My colleagues at work, who I also shoot with, are all married. I count among my "single" friends only a small handful.But Brigid Jr, laughing, once mentioned with her friends, an article on "great date night ideas". She's married now, to her high school sweetie, a shooter and absolutely the coolest guy on the planet. (Picture a gun range. . "your mother in law is Brigid??? Cool!!! My mother in law is a bitch!")
I think every one of us that's single has read articles like that, or had friends tell us the same thing.
So I bring you "Brigid's Date Night's for the Clueless".

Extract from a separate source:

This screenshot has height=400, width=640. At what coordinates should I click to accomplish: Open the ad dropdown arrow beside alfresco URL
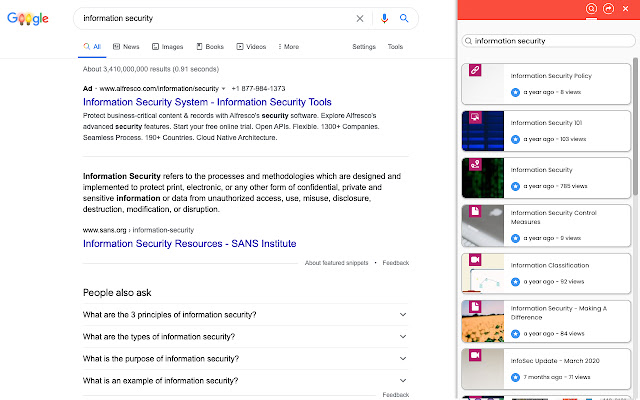[x=223, y=88]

(1) Rent a uber-fancy car and drive around like you actually own it. (a) If you look like you spent $80,000 on your wheels but your only gun is a .22 rimfire you are SO not getting a second date. and (b) Think of all the ammo you could have bought with the $1000 you spent on the Ferrari that so did NOT impress me. Think about it while you go home alone.
(2) Rent a chick flick and buy chocolate. Yes I like chocolate, but I'd rather watch "Donnie Darko". Unless you have PMS and/or are gay, this is NOT going to work. Here's the conversations I have with MY female friends about "girly things".
Best Girl Friend - if I wanted a "warming sensation" I'd blow something up.
See what I mean?
(3) Sample International Cuisine at a Street Fair - have you SEEN the food at a street fair? Unless you have a large dose of Pepto in your purse, this is one to miss.
(4) Pick up two snack packs of KFC and go to the funny car trials. In a word no. The snack packs do NOT have enough biscuits.
(5) Drive out to a country setting and snuggle with your date under the stars. Watch your date carried off by pitchfork wielding lunatics.
(6) Cook for your date. If you can cook, great. If you can't, do NOT attempt to heat up two "Lean Cuisine" entrees and serve on two plates or your date WILL ask for seconds. Or your head on a platter.
(7) One word. Yatzee. No.
(8) Find a quaint old bridge and walk across it late at night. Picture downtown Indy late at night. Canal. Meeting that crackhead who wants to toss you into the water after steeling your wallet. Viva la romance!
(9). Bring your date over to your home to meet your family. Watch videos of the woman who dumped you. Cry. (yes, this was an actual date).
(10). Hit a hiking trail near you. You're getting warmer.
(11). Invite her to your gun range. Introduce her to your friends as a fellow shooter, not "babe", "honey" or "your name was??" Offer to help with the shoulder piece to keep the SASS from knocking her on her butt. Buy her a chocolate malt afterwards at the local Dairy Queen. Take her home and try and get into her old brass, which you will take home and polish for her to reload to bring back to date #2.